## Document text

[Math] Why these surprising proportionalities of integrals involving odd zeta values

closed-form-expressionsintegrationnt.number-theoryriemann-zeta-function

Inspired by the well known $$\int_0^1\frac{\ln(1-x)\ln x}x\mathrm dx=\zeta(3)$$ and the integral given here (writing $\zeta_r:=\zeta(r)$ for easier reading)$$\int_0^1\frac{\ln^3(1-x)\ln x}x\mathrm dx=12\zeta(5)-\pi^2\zeta(3)=6(2\zeta_5-\zeta_3\zeta_2),$$ I have looked at the integrals
$$I_{n,m}=:\int_0^1\frac{\ln^n(1-x)\ln^m x}x\mathrm dx$$ for $m,n\in\mathbb N$.

## Aim of the exercise
Pick up the post on log integrals and odd zeta values right after its last sentence and keep writing it.

## Data excerpt
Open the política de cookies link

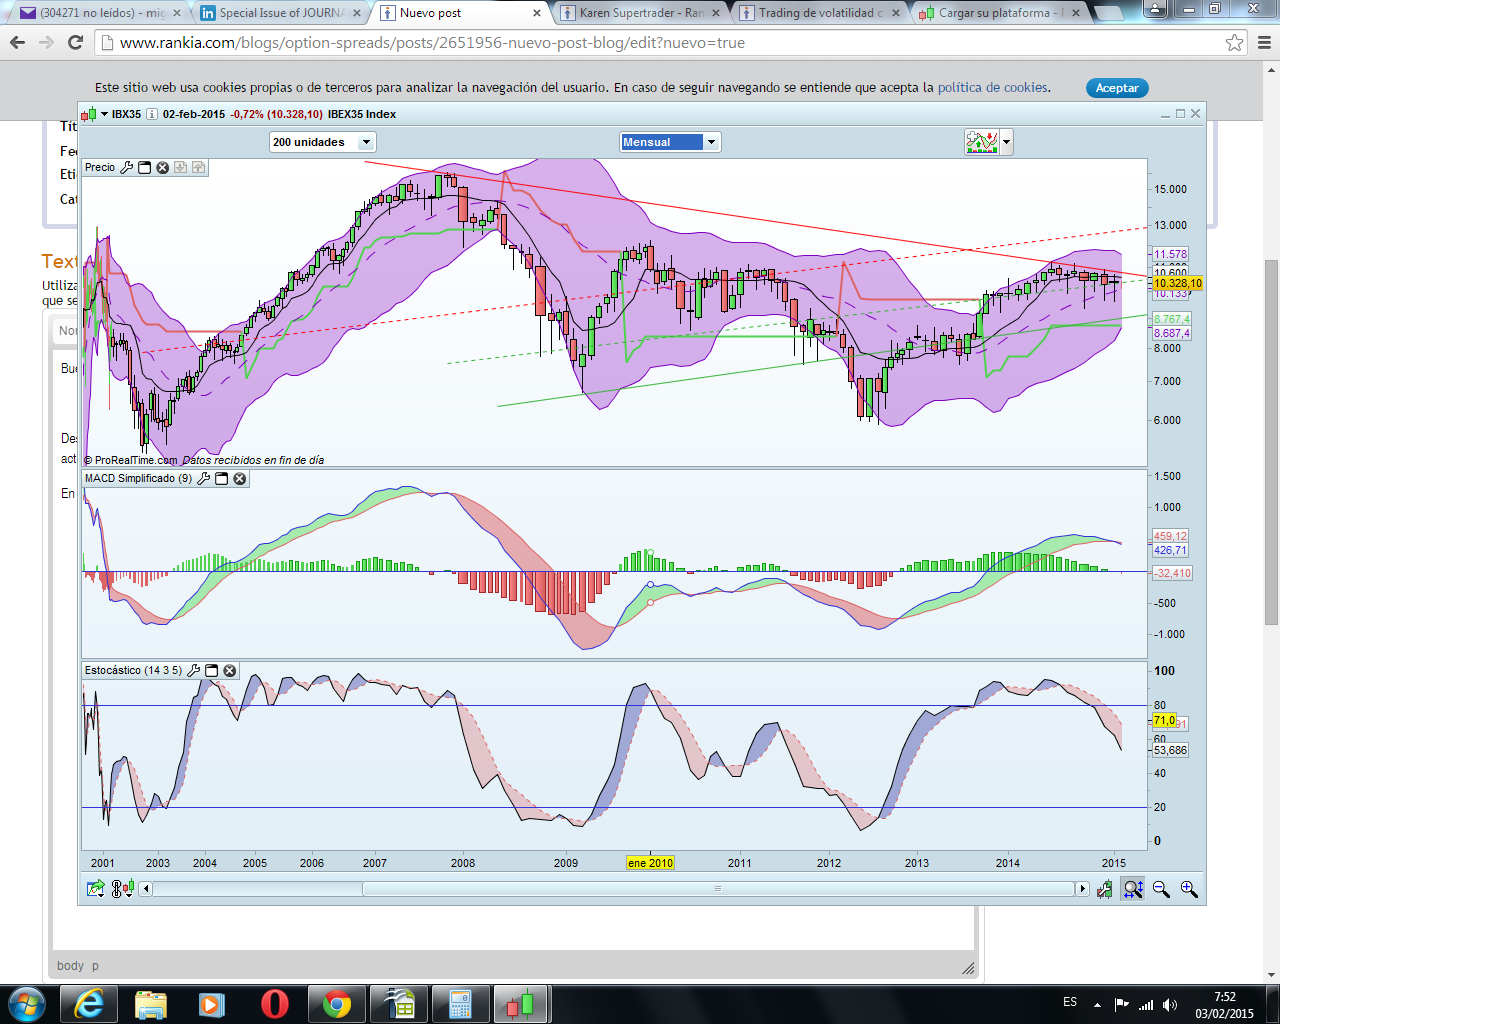point(992,88)
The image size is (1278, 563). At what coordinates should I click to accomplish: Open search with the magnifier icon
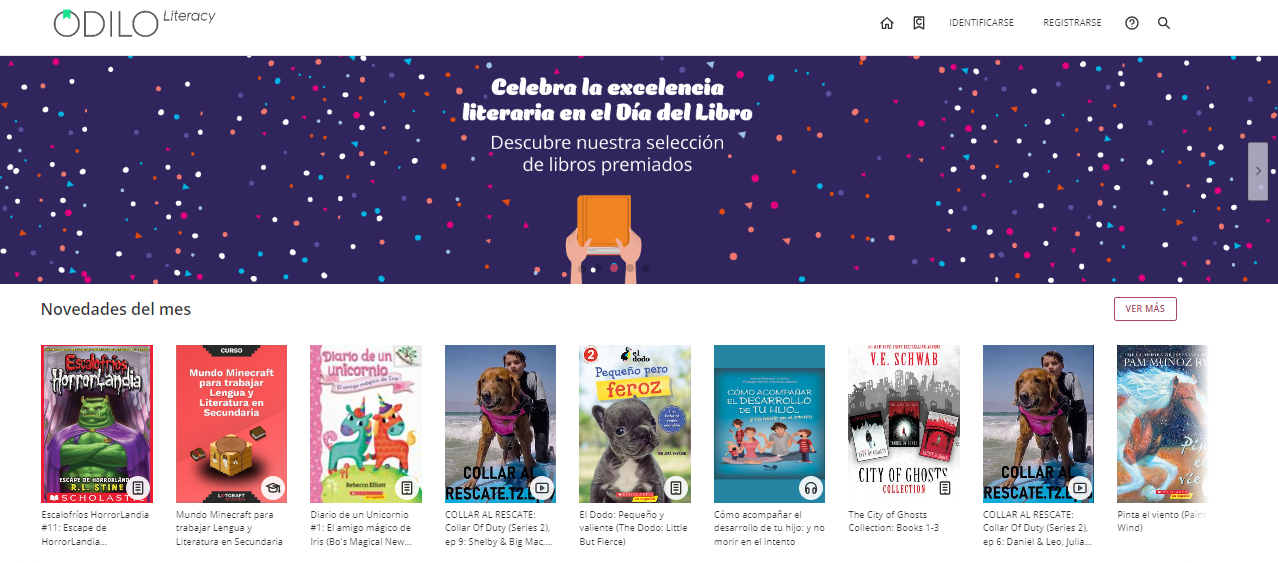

## The reply
From the power series of $\ln(1-x)$ and recursion, it is not hard to see that $I_{m,n}$ can be written as a rational combination of products of integer zeta values, with the arguments ($\ge 2$) for each product summing up to $m+n+1$, e.g. $$I_{n,1}=\begin{cases} -n!\Bigl(\dfrac{n-1}4\zeta_{n+2}-\dfrac12\sum\limits_{j=1}^{k-1}\zeta_{2j+1}\zeta_{n+1-2j} \Bigr)\ \ &\text{ for }n=2k, \\
-n!\Bigl(\dfrac{n+1}2\zeta_{n+2}- \sum\limits_{j=1}^{k-1} \zeta_{2j+1} \zeta_{n+1-2j}\Bigr)\ \ &\text{ for }n=2k-1. \end{cases}$$

So far, so good. Now the intriguing (numerical) discovery is that there are several families of pairs of those integrals that have rational ratios. For instance, $$\frac{I_{n+2,n-2}}{I_{n-1,n+1}}=\frac{n+2}{n-1}\quad \text{or}\quad\frac{I_{n+1,n-1}}{I_{n,n}}=\frac{n+1}{n}\quad \text{or}\quad\frac{I_{n,2}}{I_{3,n-1}}=\frac{n}{3},$$ e.g. $$I_{5,2}=\color{red}{10}\color{blue}{(61\zeta_8-72\zeta_5\zeta_3+12\zeta_3^2\zeta_2)} $$ and
$$I_{3,4}=\color{red}6\color{blue}{(61\zeta_8-72\zeta_5\zeta_3+12\zeta_3^2\zeta_2)}. $$ Note that each such pair has the same proportion as the respective first arguments.
I don't see how that could be possibly proven by recursion, so there must be some deeper connection between those integrals.

How to explain that?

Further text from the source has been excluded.